Water damage can come from a variety of sources: storms, flooding, broken water pipes and lines, leaking washing machines, and more. This can lead to mould and odour problems, and worse. If left unmitigated, water damage can eventually cause structural damage, which can entail significant costs to repair and can even affect a home's value.
Prevention is the first defence against water damage. Here are some basics on preventing water damage and its effects:
- Water supply lines to and from washing machines and dishwashers should be regularly checked for leaks. Both the hoses themselves and the connections should be examined. Even a small leak can cause water damage over time, so any leaks should be repaired immediately. If the laundry room is located on the main floor or above, damage to the floor and ceiling below can be especially problematic.

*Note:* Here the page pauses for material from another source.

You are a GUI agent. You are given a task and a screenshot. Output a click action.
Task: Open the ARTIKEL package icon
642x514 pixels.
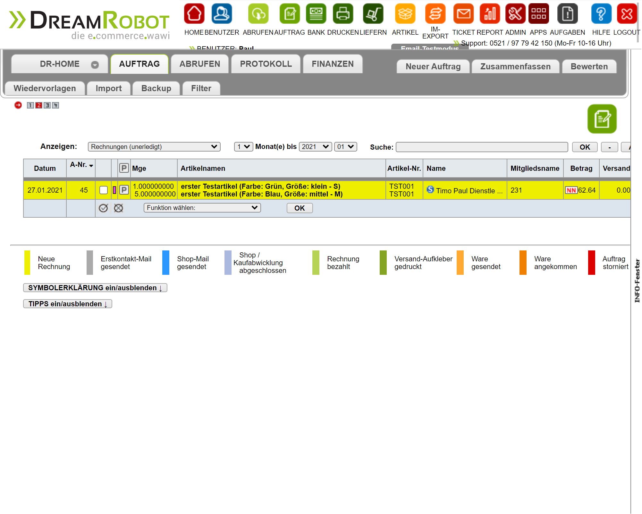click(x=405, y=14)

- Tank-style water heaters are prone to leaking, especially after several years of use. Over time, the bottom of the tank can rust out, causing a serious leak. Ideally, an overflow valve should be installed that will conduct leaking water to a pipe that will drain either outside or to an appropriate interior drain.
- Another common source of water leaks is the icemaker supply line; this should be checked as well.
- Be aware that pipe leakage can occur inside the walls or ceiling and may be impossible to detect visually before damage has already occurred.
- Gutters and downspouts should be checked to ensure that water is flowing away from the home's foundation. Make any adjustments, and check the flow again using water from a garden hose.
- Water leak detectors can be installed at floor level near water heaters and interior air conditioning units. Simple, inexpensive wireless models are widely available and will sound an alarm when water is detected on the floor near these appliances.